Key findings of the 2022 report:

  • Due to government policies favoring the rich, the gap between the rich and the poor in terms of national income share is huge and rapidly widening.
  • The wealthiest 10% of the world's population make up 52% ​​of the world's income, while the poorest 50% receive only 8.5%.
  • Wealth inequality in the world is worse than income inequality.
  • The poorest 50% own only 2% of the world's wealth, while the richest 10% own 76% of all wealth.
  • Inequality between countries has decreased, and domestic inequality has increased.
  • The gap between the median income of the wealthiest 10% and the median income of the poorest 50% has decreased from 50x to less than 40x, but the top 10% and bottom 50% of income.
  • The proportion of private property in national wealth is increasing, and the proportion of public property (buildings, universities, streets, hospitals, etc.) decreases.

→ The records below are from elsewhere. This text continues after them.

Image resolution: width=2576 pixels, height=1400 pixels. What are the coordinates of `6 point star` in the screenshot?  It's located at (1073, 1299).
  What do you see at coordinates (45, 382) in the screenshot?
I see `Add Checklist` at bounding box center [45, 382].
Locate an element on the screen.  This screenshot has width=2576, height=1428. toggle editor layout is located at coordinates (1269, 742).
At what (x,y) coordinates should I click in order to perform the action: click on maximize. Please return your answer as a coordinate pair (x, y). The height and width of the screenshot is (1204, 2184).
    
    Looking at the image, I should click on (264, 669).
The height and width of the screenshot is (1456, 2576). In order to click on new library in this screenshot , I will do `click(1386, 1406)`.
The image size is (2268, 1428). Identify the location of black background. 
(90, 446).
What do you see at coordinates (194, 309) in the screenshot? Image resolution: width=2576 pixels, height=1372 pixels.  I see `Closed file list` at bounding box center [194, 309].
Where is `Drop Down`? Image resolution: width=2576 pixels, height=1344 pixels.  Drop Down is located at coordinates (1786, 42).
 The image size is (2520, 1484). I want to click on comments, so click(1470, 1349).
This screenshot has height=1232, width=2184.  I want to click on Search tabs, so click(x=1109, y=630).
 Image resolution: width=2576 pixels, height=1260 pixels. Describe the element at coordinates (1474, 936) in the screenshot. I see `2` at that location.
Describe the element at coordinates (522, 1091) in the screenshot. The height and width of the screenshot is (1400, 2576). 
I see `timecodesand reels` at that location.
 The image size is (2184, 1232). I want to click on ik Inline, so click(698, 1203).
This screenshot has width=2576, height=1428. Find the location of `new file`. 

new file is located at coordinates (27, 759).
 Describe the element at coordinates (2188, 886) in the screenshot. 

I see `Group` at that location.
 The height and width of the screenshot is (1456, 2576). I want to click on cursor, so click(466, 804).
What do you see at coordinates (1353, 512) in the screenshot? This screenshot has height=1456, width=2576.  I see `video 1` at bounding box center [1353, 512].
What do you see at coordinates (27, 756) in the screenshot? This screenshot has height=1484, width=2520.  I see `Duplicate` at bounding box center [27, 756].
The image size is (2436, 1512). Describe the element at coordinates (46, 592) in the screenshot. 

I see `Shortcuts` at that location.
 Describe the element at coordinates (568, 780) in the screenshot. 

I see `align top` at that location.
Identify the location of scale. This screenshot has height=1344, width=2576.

Inequality on all continents:

Europe is the region with the least inequality (the top 10% has an income share of 36%), while inequality is in the MENA (the Middle East and North Africa (MENA)) region.

India's Income Inequality:

  • India is one of the unequal countries globally, with the top 1% receiving 21.7% of national income.
  • The top 10% of Indians generate 57% of national income, while the bottom 50% share only 13%.
  • The median national income of the bottom 50% was 53,610 yen, but the top 10 was more than 20 times higher at 11,66,520 yen.
The report suggests that inequality and poverty are not inevitable but are primarily the result of political choices. It tracks how inequality has increased worldwide, following liberalization programs implemented in different countries, as opposed to the last three decades since the 1980s.